* [Required action]
Output each line of the data below exactly, omitting any image.

* [Records for processing]
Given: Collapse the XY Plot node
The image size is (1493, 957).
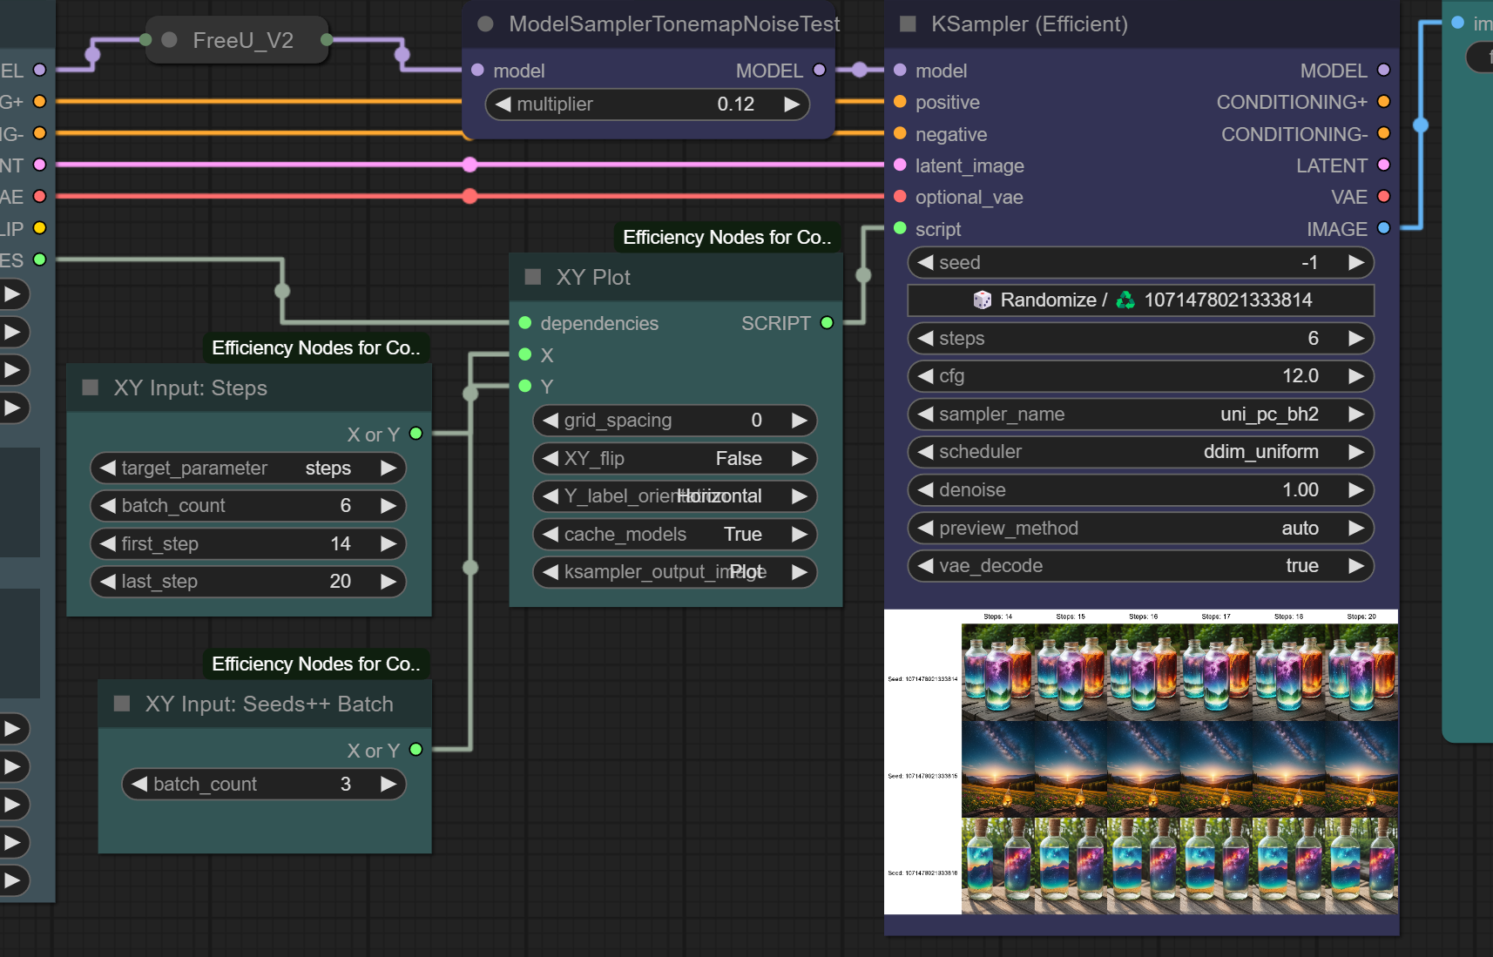Looking at the screenshot, I should point(533,277).
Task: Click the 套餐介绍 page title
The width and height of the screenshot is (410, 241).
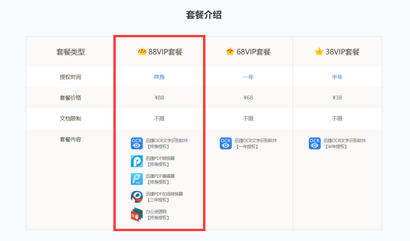Action: point(205,15)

* [Problem solution]
Given: Collapse the XY Plot node
The image size is (1493, 957).
Looking at the screenshot, I should point(533,277).
Task: Click the 套餐介绍 page title
The width and height of the screenshot is (410, 241).
Action: point(205,15)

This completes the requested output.